DIRECTIONS: In the material below, the lines from the one containing "Reply (287, 1618)" through the one containing "Previous (55, 23)" are to be given again exactly, ends included, and no others.

RECORDED INFORMATION:
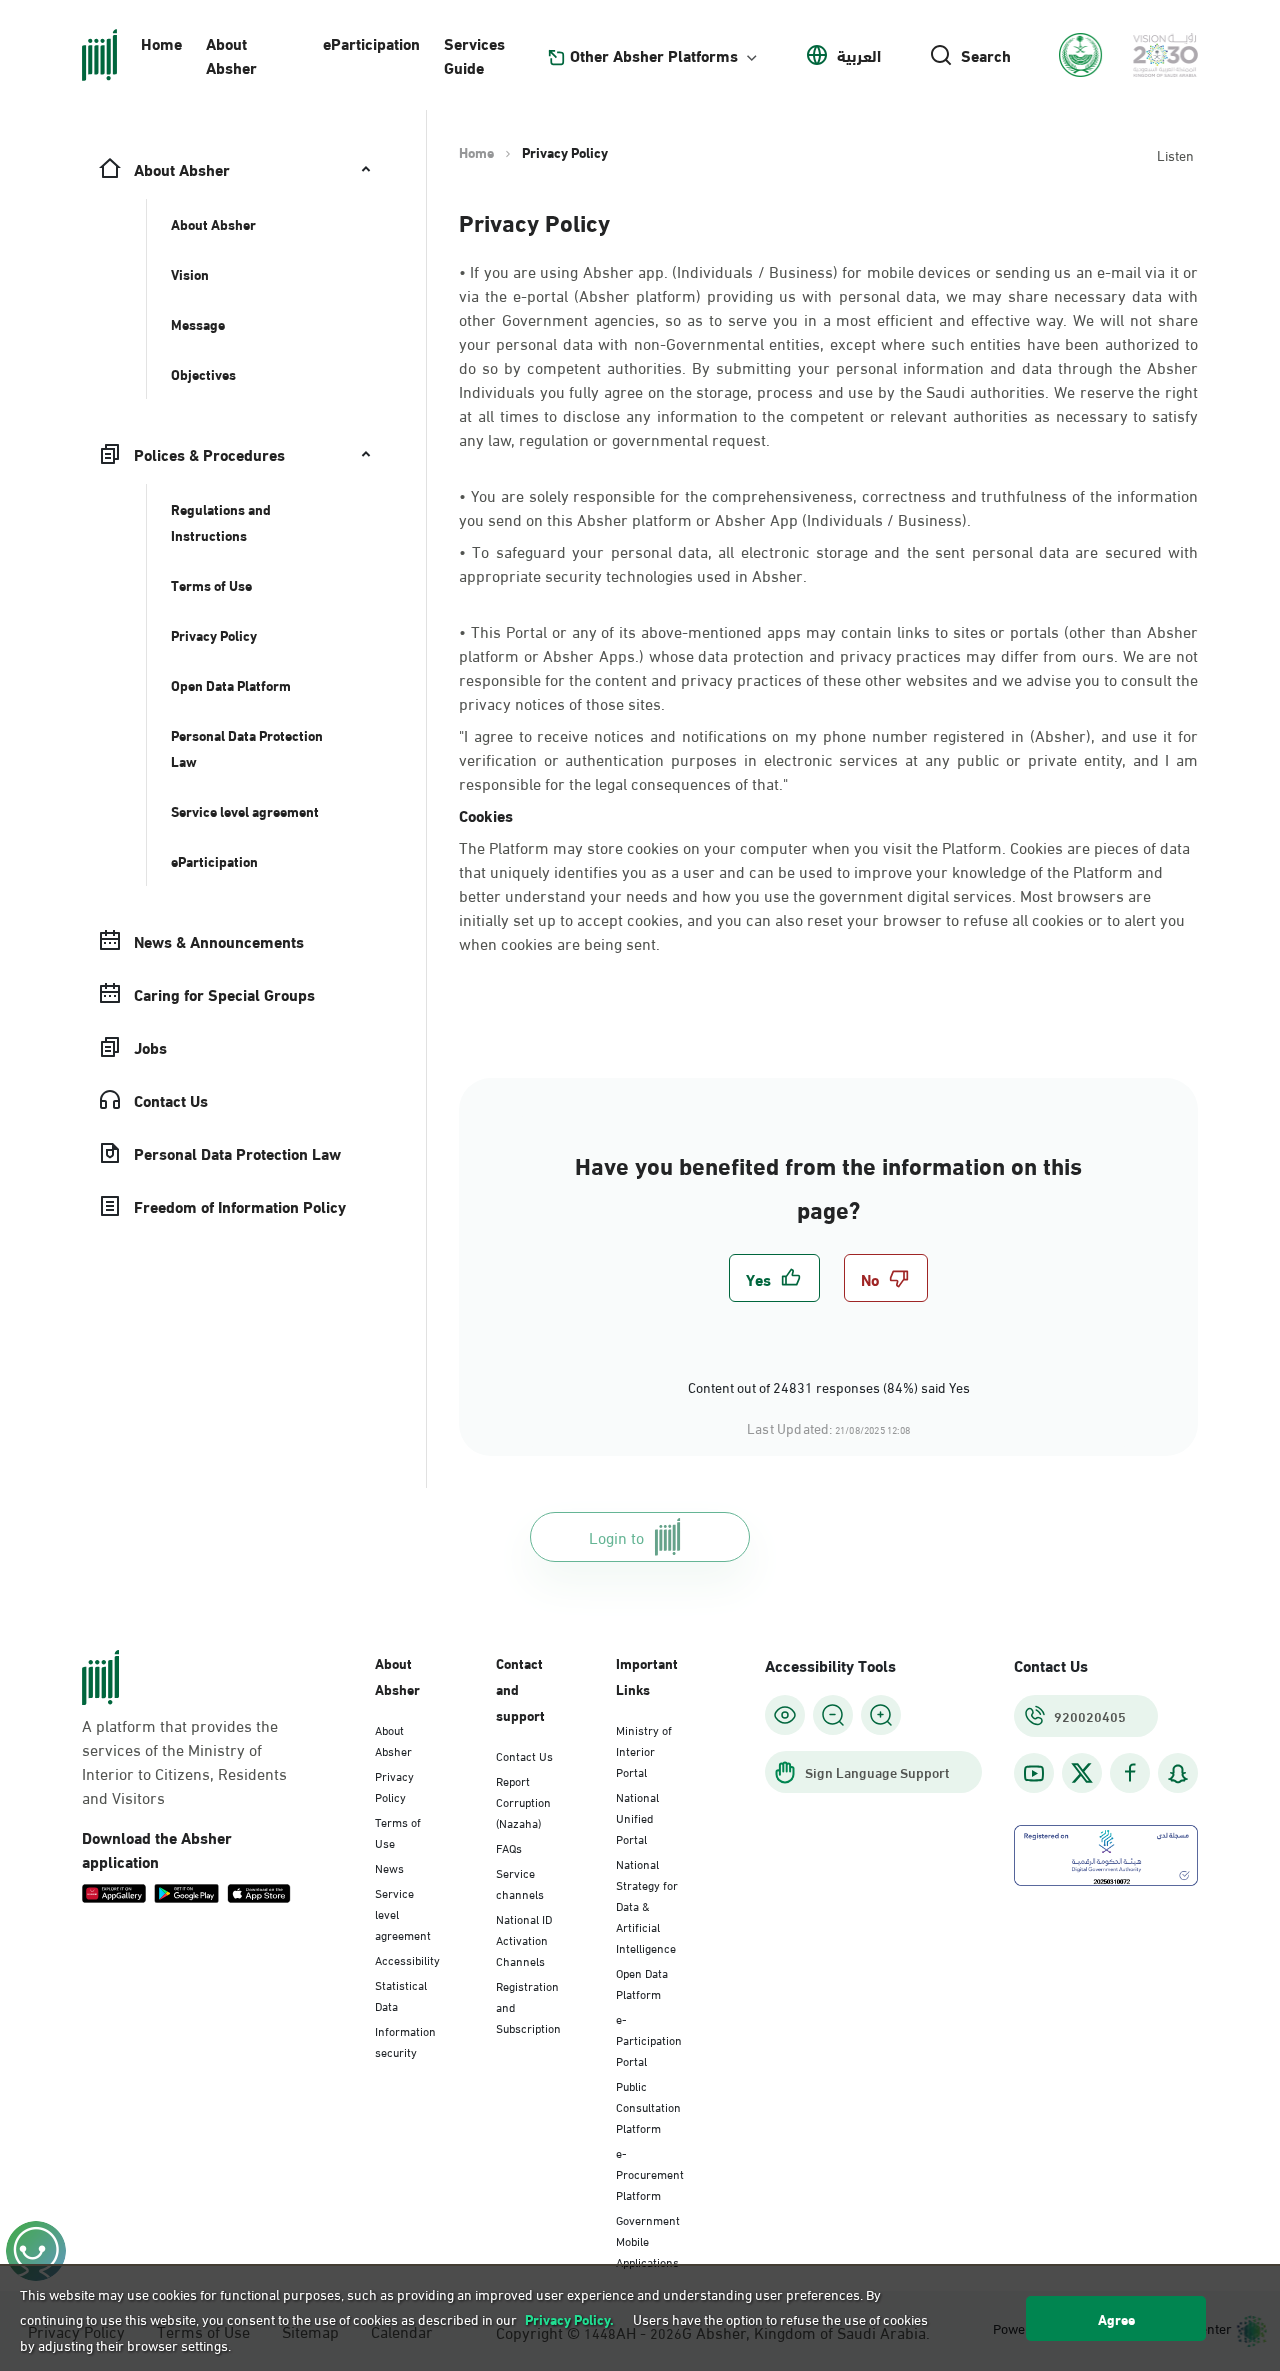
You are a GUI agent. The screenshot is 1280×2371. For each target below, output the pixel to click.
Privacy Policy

* * *

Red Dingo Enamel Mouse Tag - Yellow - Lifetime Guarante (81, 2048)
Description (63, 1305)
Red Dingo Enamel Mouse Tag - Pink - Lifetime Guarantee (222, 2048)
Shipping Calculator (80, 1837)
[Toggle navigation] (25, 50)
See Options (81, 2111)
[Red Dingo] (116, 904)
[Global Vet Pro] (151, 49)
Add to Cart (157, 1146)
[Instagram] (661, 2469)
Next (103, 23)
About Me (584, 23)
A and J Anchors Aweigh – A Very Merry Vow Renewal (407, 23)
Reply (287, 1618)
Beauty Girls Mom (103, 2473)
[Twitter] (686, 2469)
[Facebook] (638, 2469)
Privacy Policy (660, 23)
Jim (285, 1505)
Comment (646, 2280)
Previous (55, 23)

---

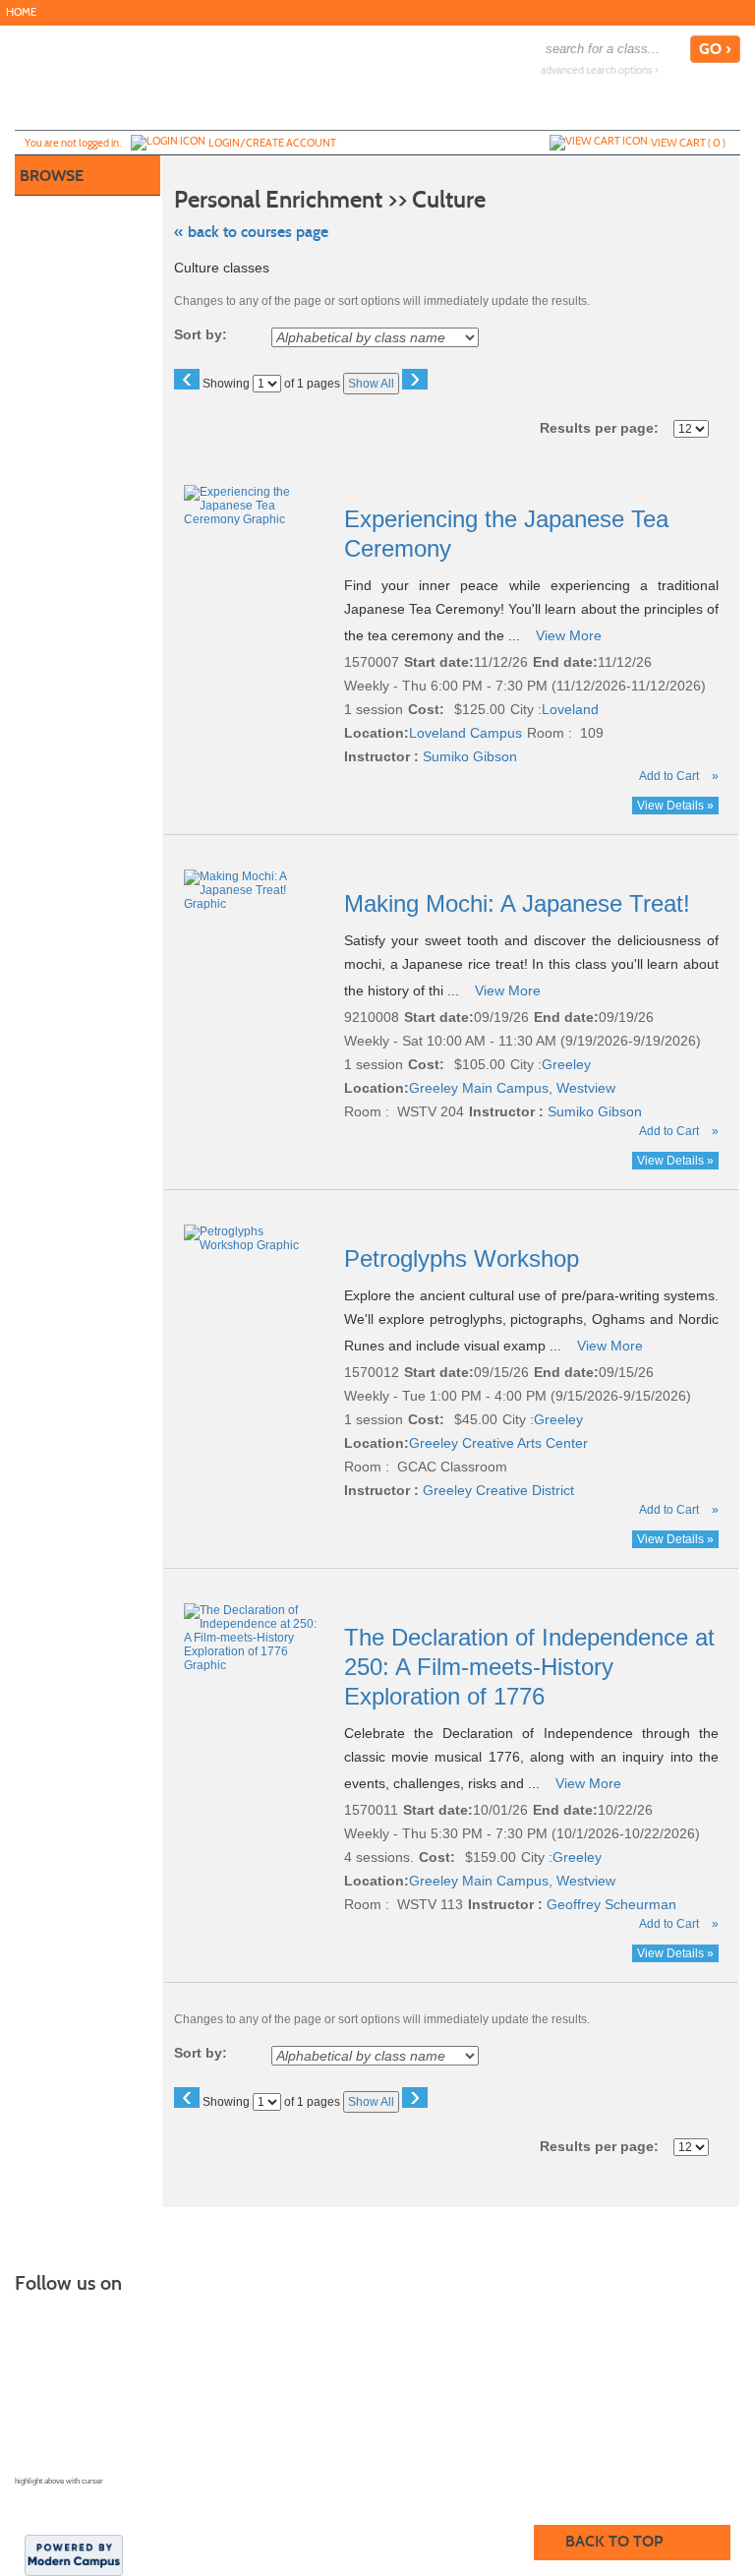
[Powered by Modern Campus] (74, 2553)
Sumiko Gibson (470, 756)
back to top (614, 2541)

EXERCISE RESULT:
Reply (287, 1618)
Beauty Girls Mom (103, 2473)
[Twitter] (686, 2469)
[Facebook] (638, 2469)
Privacy Policy (660, 23)
Jim (285, 1505)
Comment (646, 2280)
Previous (55, 23)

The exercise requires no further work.